• Exercise goal:
Type out each entry exactly.

(Saved entries)
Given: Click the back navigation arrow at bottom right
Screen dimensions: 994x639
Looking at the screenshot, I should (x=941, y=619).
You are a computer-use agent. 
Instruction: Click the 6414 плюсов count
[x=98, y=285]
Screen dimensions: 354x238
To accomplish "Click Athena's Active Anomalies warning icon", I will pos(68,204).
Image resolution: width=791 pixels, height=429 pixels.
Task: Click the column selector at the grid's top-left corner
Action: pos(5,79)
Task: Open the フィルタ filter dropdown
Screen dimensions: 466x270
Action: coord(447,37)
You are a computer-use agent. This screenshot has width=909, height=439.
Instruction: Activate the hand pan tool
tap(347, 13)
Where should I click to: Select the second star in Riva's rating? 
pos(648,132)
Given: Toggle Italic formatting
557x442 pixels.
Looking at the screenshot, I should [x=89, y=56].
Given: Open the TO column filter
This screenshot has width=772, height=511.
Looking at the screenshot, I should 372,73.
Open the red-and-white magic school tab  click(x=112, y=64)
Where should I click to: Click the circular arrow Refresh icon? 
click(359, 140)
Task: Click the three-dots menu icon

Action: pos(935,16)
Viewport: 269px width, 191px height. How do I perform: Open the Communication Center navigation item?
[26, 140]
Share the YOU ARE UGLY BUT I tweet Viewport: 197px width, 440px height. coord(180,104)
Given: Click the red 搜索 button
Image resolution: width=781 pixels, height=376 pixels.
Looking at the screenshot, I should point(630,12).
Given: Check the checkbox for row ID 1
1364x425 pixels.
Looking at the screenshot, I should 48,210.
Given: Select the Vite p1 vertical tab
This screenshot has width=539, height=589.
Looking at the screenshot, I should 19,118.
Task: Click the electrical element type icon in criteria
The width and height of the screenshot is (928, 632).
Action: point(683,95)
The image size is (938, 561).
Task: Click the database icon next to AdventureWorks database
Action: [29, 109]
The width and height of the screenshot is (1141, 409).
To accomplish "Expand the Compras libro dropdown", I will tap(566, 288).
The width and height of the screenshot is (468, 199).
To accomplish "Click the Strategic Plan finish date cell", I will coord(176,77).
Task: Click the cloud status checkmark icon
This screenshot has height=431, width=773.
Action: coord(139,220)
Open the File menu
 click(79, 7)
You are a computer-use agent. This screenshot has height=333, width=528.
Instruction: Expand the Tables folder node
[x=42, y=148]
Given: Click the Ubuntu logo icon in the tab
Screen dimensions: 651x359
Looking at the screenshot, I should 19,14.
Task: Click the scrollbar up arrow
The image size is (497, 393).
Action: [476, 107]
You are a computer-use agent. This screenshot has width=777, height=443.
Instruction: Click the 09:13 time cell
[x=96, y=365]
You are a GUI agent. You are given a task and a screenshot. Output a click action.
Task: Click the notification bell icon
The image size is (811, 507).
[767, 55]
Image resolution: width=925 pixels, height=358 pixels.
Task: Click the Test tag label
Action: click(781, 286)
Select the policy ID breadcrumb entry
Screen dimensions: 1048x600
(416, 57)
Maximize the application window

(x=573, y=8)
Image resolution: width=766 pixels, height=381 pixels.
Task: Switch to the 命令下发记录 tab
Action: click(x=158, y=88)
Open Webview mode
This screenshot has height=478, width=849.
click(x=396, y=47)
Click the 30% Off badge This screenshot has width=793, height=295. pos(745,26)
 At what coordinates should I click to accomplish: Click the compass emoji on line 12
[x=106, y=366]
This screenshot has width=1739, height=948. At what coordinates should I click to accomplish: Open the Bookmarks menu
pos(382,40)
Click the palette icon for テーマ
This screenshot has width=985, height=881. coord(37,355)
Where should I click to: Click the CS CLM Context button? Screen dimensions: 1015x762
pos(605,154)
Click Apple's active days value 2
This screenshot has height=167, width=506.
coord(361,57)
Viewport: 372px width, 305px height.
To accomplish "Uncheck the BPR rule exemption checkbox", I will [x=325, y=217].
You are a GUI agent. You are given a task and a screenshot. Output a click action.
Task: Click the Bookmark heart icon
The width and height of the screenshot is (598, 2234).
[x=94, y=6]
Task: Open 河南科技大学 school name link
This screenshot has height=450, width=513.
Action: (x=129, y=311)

• Exercise answer:
Given: Click the back navigation arrow at bottom right
Screen dimensions: 994x639
Looking at the screenshot, I should (x=941, y=619).
You are a computer-use agent. 
Instruction: Click the 6414 плюсов count
[x=98, y=285]
Screen dimensions: 354x238
To accomplish "Click Athena's Active Anomalies warning icon", I will pos(68,204).
Image resolution: width=791 pixels, height=429 pixels.
Task: Click the column selector at the grid's top-left corner
Action: pos(5,79)
Task: Open the フィルタ filter dropdown
Screen dimensions: 466x270
Action: coord(447,37)
You are a computer-use agent. This screenshot has width=909, height=439.
Instruction: Activate the hand pan tool
tap(347, 13)
Where should I click to: Select the second star in Riva's rating? 
pos(648,132)
Given: Toggle Italic formatting
557x442 pixels.
Looking at the screenshot, I should [x=89, y=56].
Given: Open the TO column filter
This screenshot has width=772, height=511.
Looking at the screenshot, I should 372,73.
Open the red-and-white magic school tab  click(x=112, y=64)
Where should I click to: Click the circular arrow Refresh icon? 
click(359, 140)
Task: Click the three-dots menu icon

Action: pos(935,16)
Viewport: 269px width, 191px height. How do I perform: Open the Communication Center navigation item?
[26, 140]
Share the YOU ARE UGLY BUT I tweet Viewport: 197px width, 440px height. coord(180,104)
Given: Click the red 搜索 button
Image resolution: width=781 pixels, height=376 pixels.
Looking at the screenshot, I should point(630,12).
Given: Check the checkbox for row ID 1
1364x425 pixels.
Looking at the screenshot, I should 48,210.
Given: Select the Vite p1 vertical tab
This screenshot has width=539, height=589.
Looking at the screenshot, I should 19,118.
Task: Click the electrical element type icon in criteria
The width and height of the screenshot is (928, 632).
Action: point(683,95)
The image size is (938, 561).
Task: Click the database icon next to AdventureWorks database
Action: [29, 109]
The width and height of the screenshot is (1141, 409).
To accomplish "Expand the Compras libro dropdown", I will tap(566, 288).
The width and height of the screenshot is (468, 199).
To accomplish "Click the Strategic Plan finish date cell", I will coord(176,77).
Task: Click the cloud status checkmark icon
This screenshot has height=431, width=773.
Action: coord(139,220)
Open the File menu
 click(79, 7)
You are a computer-use agent. This screenshot has height=333, width=528.
Instruction: Expand the Tables folder node
[x=42, y=148]
Given: Click the Ubuntu logo icon in the tab
Screen dimensions: 651x359
Looking at the screenshot, I should 19,14.
Task: Click the scrollbar up arrow
The image size is (497, 393).
Action: [476, 107]
You are a computer-use agent. This screenshot has width=777, height=443.
Instruction: Click the 09:13 time cell
[x=96, y=365]
You are a GUI agent. You are given a task and a screenshot. Output a click action.
Task: Click the notification bell icon
The image size is (811, 507).
[767, 55]
Image resolution: width=925 pixels, height=358 pixels.
Task: Click the Test tag label
Action: click(781, 286)
Select the policy ID breadcrumb entry
Screen dimensions: 1048x600
(416, 57)
Maximize the application window

(x=573, y=8)
Image resolution: width=766 pixels, height=381 pixels.
Task: Switch to the 命令下发记录 tab
Action: click(x=158, y=88)
Open Webview mode
This screenshot has height=478, width=849.
click(x=396, y=47)
Click the 30% Off badge This screenshot has width=793, height=295. pos(745,26)
 At what coordinates should I click to accomplish: Click the compass emoji on line 12
[x=106, y=366]
This screenshot has width=1739, height=948. At what coordinates should I click to accomplish: Open the Bookmarks menu
pos(382,40)
Click the palette icon for テーマ
This screenshot has width=985, height=881. coord(37,355)
Where should I click to: Click the CS CLM Context button? Screen dimensions: 1015x762
pos(605,154)
Click Apple's active days value 2
This screenshot has height=167, width=506.
coord(361,57)
Viewport: 372px width, 305px height.
To accomplish "Uncheck the BPR rule exemption checkbox", I will [x=325, y=217].
You are a GUI agent. You are given a task and a screenshot. Output a click action.
Task: Click the Bookmark heart icon
The width and height of the screenshot is (598, 2234).
[x=94, y=6]
Task: Open 河南科技大学 school name link
This screenshot has height=450, width=513.
Action: (x=129, y=311)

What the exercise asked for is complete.